FOR IMMEDIATE RELEASE

January 8, 2010

CONTACT:
ADA Brian Buckelew, DA Harris’ Office, (415) 553-1383
Erica Derryck, DA Harris’ Office, (415) 553-1167

Man Sentenced to Six Years in State Prison for Defrauding
86-Year-Old Woman in Annuity Scam

Prosecution was Part of a DA-led Crackdown on Financial Predators

SAN FRANCISCO – San Francisco District Attorney Kamala D. Harris announced today that John McTaggart, age 46, CTN 2410048, was sentenced today to six years in state prison on a felony charge of first-degree burglary for his role in allegedly stealing $140,000 from an 86-year-old San Francisco woman as part of an annuity scam.

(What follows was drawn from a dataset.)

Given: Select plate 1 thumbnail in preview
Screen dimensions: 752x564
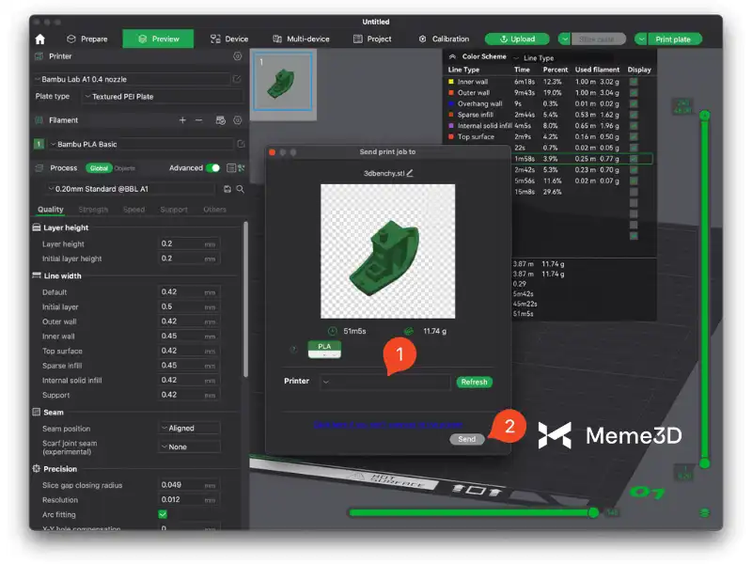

The first-degree burglary conviction is considered a “strike” under California’s “three-strikes” law.

The defendant was sentenced today by the Honorable Charles Haines of the San Francisco Superior Court. Before sentencing and as part of the plea agreement, the defendant’s attorney presented the prosecutor with a $50,000 cashier’s check in the victim’s name in partial restitution for her loss. McTaggart is still responsible for repaying the outstanding $90,000 in restitution to the victim.

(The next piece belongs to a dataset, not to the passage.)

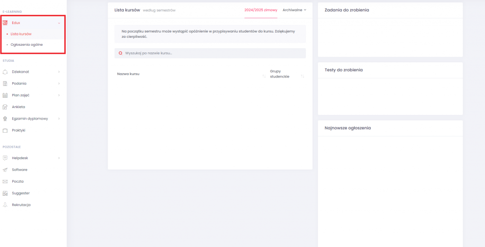Click the Ankieta survey icon
485x247 pixels.
coord(5,107)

"Mortgage fraud and investment scams frequently target society’s most vulnerable people," said San Francisco District Attorney Kamala D. Harris. "Elders deserve dignity and respect, not manipulation and abuse. Thanks to the coordinated efforts of the SFDA, the SFPD, the Governor’s Office, the SF Adult Protective Services, the SF Elder Abuse Forensic Center, and the California State Department of Insurance, he will spend the next six years in prison for his selfish, exploitive misdeeds."

According to court documents, in February 2008, McTaggart, a former broker, convinced his elderly victim to sign over $140,000 in monies received through a legitimate reverse mortgage that he had helped the victim secure. Once the victim received the money from the reverse mortgage, McTaggart allegedly convinced her to dedicate a portion of the funds to two separate annuities he would sell her.

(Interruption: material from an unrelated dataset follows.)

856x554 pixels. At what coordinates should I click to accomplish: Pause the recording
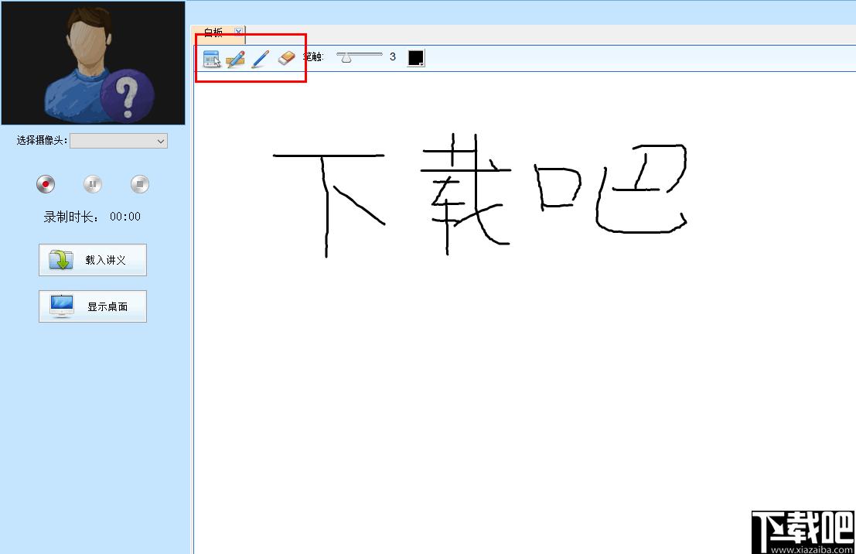tap(93, 184)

An annuity account is a contract between the investor, called the “annuitant,” and an insurance company. The insurance company promises to pay the annuitant a set amount of money, on a periodic basis, for a specified period. The annuity provides a type of retirement-income insurance: the annuitant contributes funds to the annuity in exchange for a guaranteed income stream later in life. Typically, annuities are purchased by investors who seek to guarantee themselves a minimum income stream during their retirement.

Instead of using the victim’s money to purchase the two annuities, however, McTaggart deposited the money into his personal account. McTaggart then allegedly attempted to mask this fraud by sending monthly checks to the victim, essentially paying her "dividends" from the money he had stolen directly from her. McTaggart then fled to Memphis, Tennessee, where he resided until he was arrested on a DA warrant on December 4, 2008.

McTaggart fought his extradition to California, which then required the DA’s Office to make a formal request to the Office of Governor Arnold Schwarzenegger for a Governor’s Warrant. After the California Governor’s Warrant was obtained, it was forwarded to Tennessee Governor Phil Bredesen, who in turn issued his own Governor’s Warrant. McTaggart was served with this warrant on March 3, 2009 in Memphis. Ten days later, on March 13, 2009, he was returned to California by San Francisco police inspectors and booked into San Francisco County Jail, where he has remained in custody in lieu of $300,000 bail.

McTaggart was originally charged with Residential Burglary (a violation of Penal Code section 459 in the first degree), Grand Theft From an Elder (a violation of Penal Code section 368(d)), and Grand Theft (a violation of Penal Code section 487(a)). McTaggart faced a total of eight years in state prison, a fine of $10,000 and an order to make full restitution to the victim.

This case was prosecuted by Assistant District Attorney Alan Kennedy. San Francisco Police Department Inspector Greg Ovanessian led the investigation.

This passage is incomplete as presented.